INSTRUCTIONS TO FOLLOW: Among the entries below, one line contains "Given: Send the invoice by EMail" and another contains "The height and width of the screenshot is (629, 1366).". Transcribe those two lines and every line between them, exactly.

MATERIAL FOR THIS TASK:

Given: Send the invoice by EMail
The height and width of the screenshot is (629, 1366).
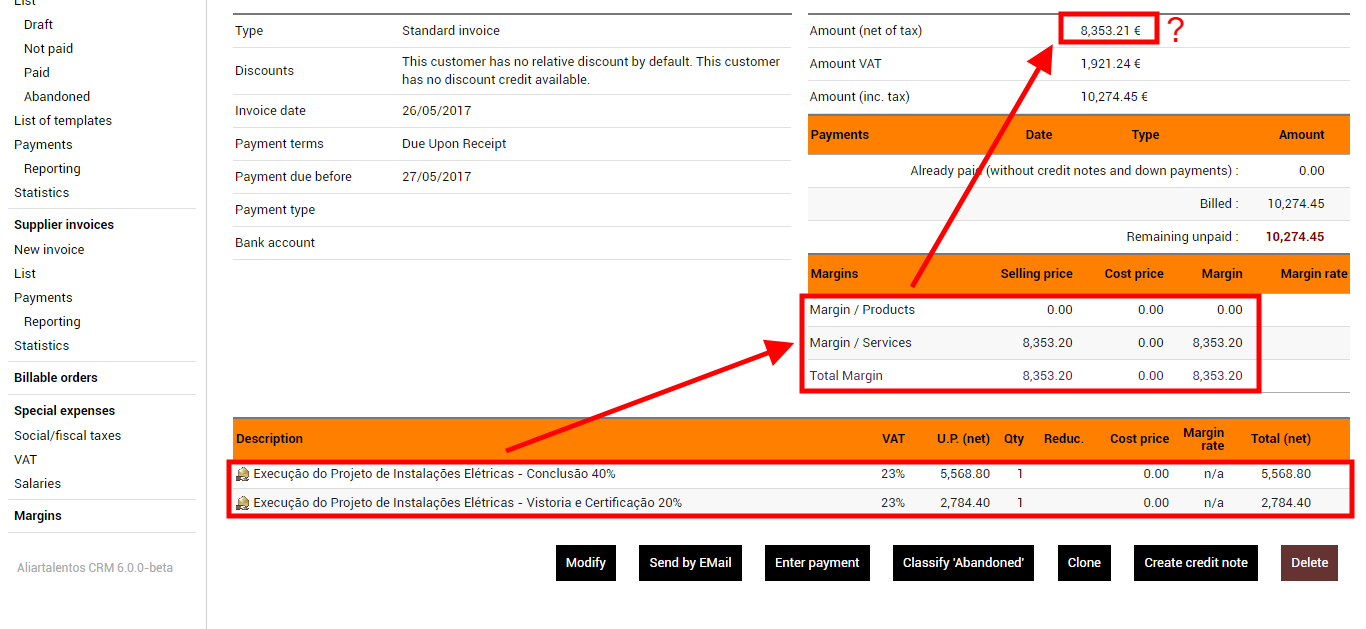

==

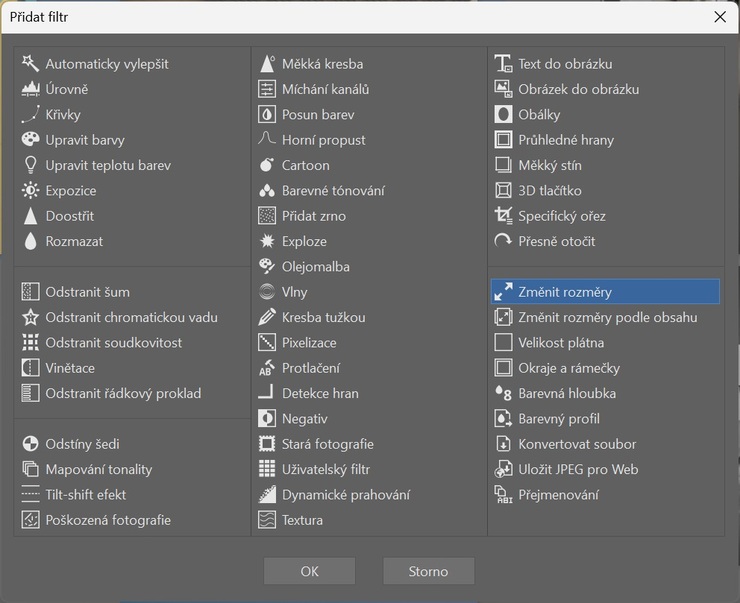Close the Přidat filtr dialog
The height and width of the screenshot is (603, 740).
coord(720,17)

RESULT OF THE TASK:
Given: Send the invoice by EMail
The height and width of the screenshot is (629, 1366).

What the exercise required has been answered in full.